抜き書き –
大地を震わす和太鼓の律動に、甲高く鋭い笛の音が重なり響いていた。

「火花」又吉直樹

好きな小説をあらためて読む。なぜこの1文から始まったのだろう。

まず初めに祭囃子の様子が書かれている。
太鼓の低い音と、笛の高い音がそれぞれ目立っているのだろうが、「大地を震わす」なんて大げさな表現が良い。
いや、すぐそばで演っている漫才がかき消されるほどだから、このぐらいダイナミックな音なのだろう。
かき消されたところで誰も気にしない悲しい漫才なのだけれど。

イマイチうだつが上がらない漫才師が主人公の本作は、最後までうだつが上がらない漫才師だった私にもバッチリ刺さった。
ただし、漫才をやめてかなりの時間がたっていたからこの本を読めたのかもしれない。
現役の時や引退してすぐであれば、手に取る気すら起こらなかっただろう。
多分、悔しさを感じていたはずだから。自分の気持ちだけど遠い過去なのでこれは推察だ。

だが、聞いてもらえない漫才をした経験は私にもあるので、この時の主人公の徳永の気持ちはなんとなくわかる気がする。
漫才師は漫才をしているときもしていない時も楽しいものだ。
もちろん、うけている瞬間が一番快感である。そして舞台袖で出番を待つ時間は緊張で死にたくなる。
でも、うけていなくても漫才師としての人生を楽しんでいるんだなと、徳永たちが感じているその空気感が強く伝わった。それは作品を通して良く分かった。

記録の抜粋 –
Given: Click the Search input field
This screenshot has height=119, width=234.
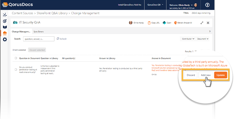Looking at the screenshot, I should tap(39, 39).
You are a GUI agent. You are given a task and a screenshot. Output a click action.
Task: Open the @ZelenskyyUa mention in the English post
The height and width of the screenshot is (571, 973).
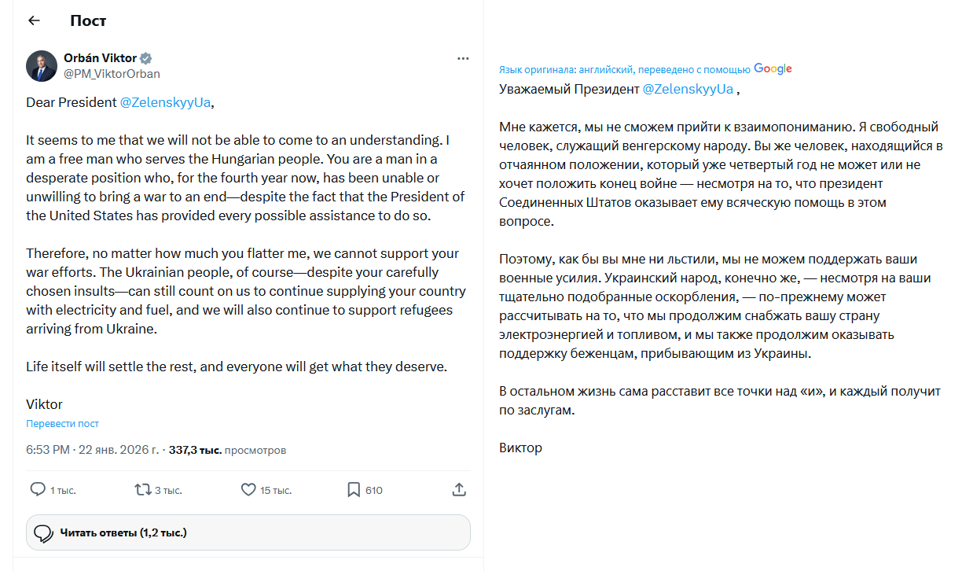pos(165,102)
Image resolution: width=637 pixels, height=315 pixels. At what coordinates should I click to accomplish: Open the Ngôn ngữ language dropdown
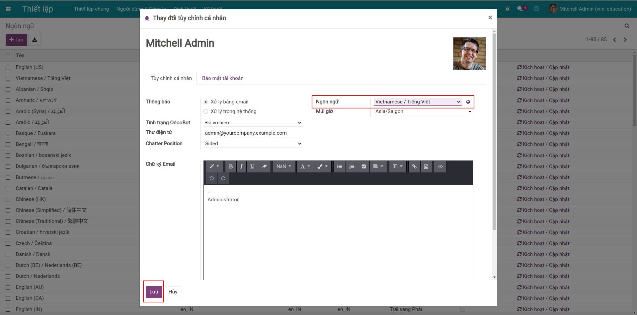point(417,102)
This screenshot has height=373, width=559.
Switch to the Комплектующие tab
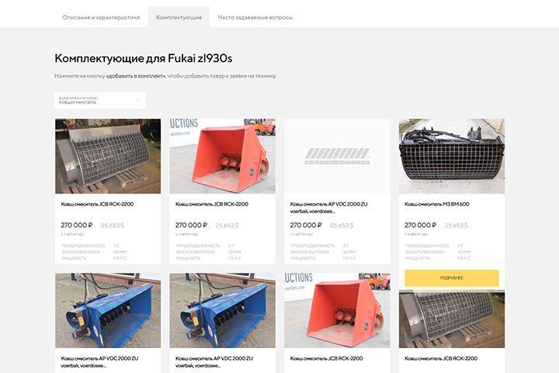coord(179,17)
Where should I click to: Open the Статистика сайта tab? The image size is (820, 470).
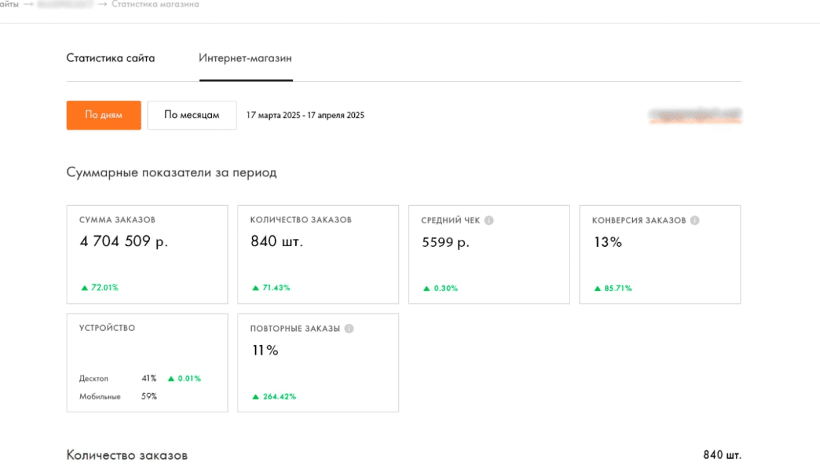pos(111,58)
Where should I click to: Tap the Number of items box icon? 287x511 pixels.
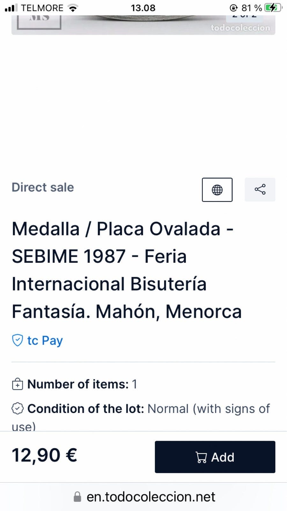pos(17,384)
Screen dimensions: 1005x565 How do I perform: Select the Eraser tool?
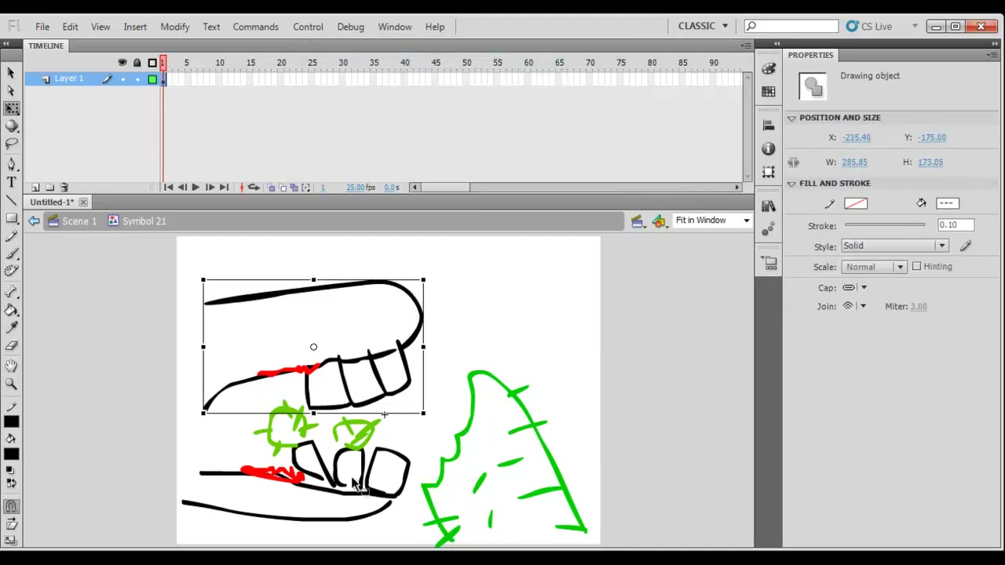[11, 345]
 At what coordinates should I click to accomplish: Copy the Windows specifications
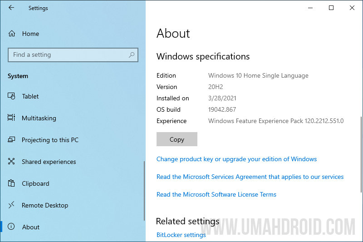tap(177, 139)
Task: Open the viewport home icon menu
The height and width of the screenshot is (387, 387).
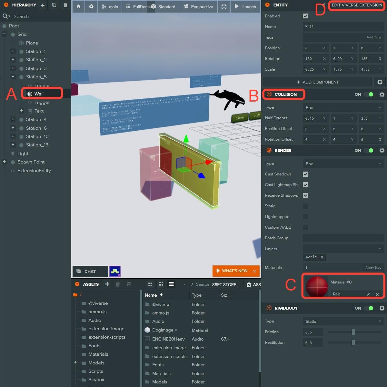Action: pyautogui.click(x=78, y=6)
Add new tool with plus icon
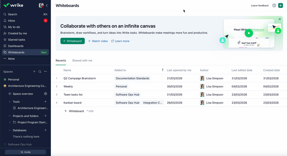The height and width of the screenshot is (156, 287). (45, 102)
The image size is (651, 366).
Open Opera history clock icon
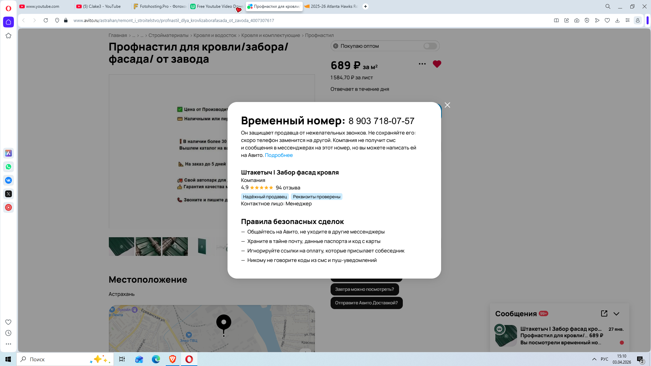click(x=8, y=333)
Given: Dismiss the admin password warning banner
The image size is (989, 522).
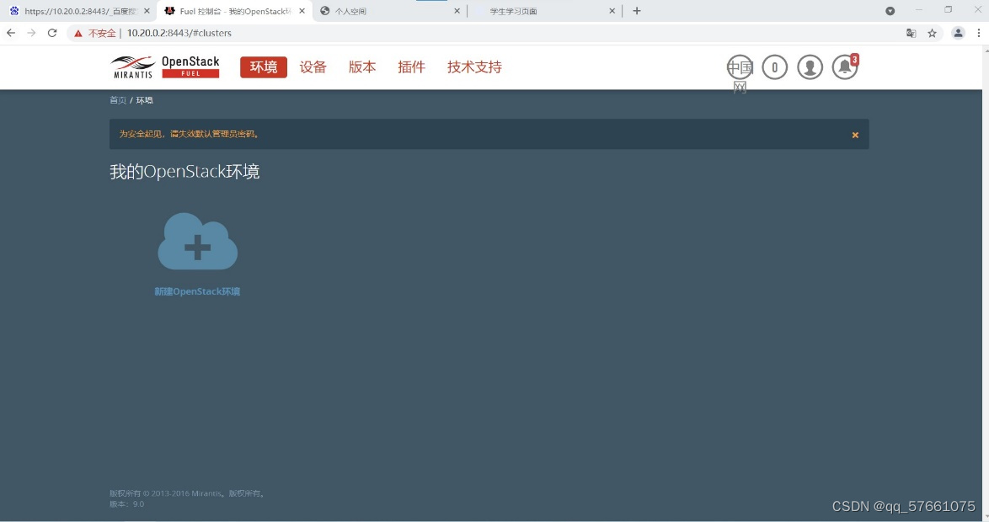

やること A – 記録のうち、「Image resolution: width=637」を含む行から「pos(111,58)」を含む行までを、両端の行も入れて、一字も変えずに書き写してください。画像は答えに入れないでください。
やること B – 小説「火花」の感想文を、最後の文の続きから書き進めてください。

答え A –
Image resolution: width=637 pixels, height=315 pixels. At what coordinates should I click to accomplish: Open the Ngôn ngữ language dropdown
point(417,102)
This screenshot has height=373, width=559.
Switch to the Комплектующие tab
coord(179,17)
Where should I click to: Open the Статистика сайта tab? The image size is (820, 470).
pos(111,58)

答え B –
冒頭のシーンに話を戻す。
徳永たちの漫才は祭り会場の端になんとなく用意された場所で行われていて、お客はこれから始まる花火の方が気になっているという状況だ。
漫才の出来としては、文字にして読むとそこそこ面白いと思う。
「飼っているセキセイインコがしゃべったら嫌な言葉は」というネタらしい。
小説なので実際にどんな声色で、声量で、テンポで演じられたのかが分からないから何とも言えないが、私としてはシンプルで好きなフレームワークだ。(ちなみに映画版は見ていない)
でもまあ雑に断じるなら、その場ではすべっていたのだろう。環境も良くない。

ただ、大きな舞台や賞レースでないのであれば、すべった漫才はかき消してもらってちょうどよいのかもしれないな。
大地を震わせるほどでかい太鼓の音は、オーバーキルじゃないかと思うけど。
大げさに響く低音と高音の圧が漫才をかき消すには十分すぎて、風情があるけど漫才師には容赦ない書き出しだと思った。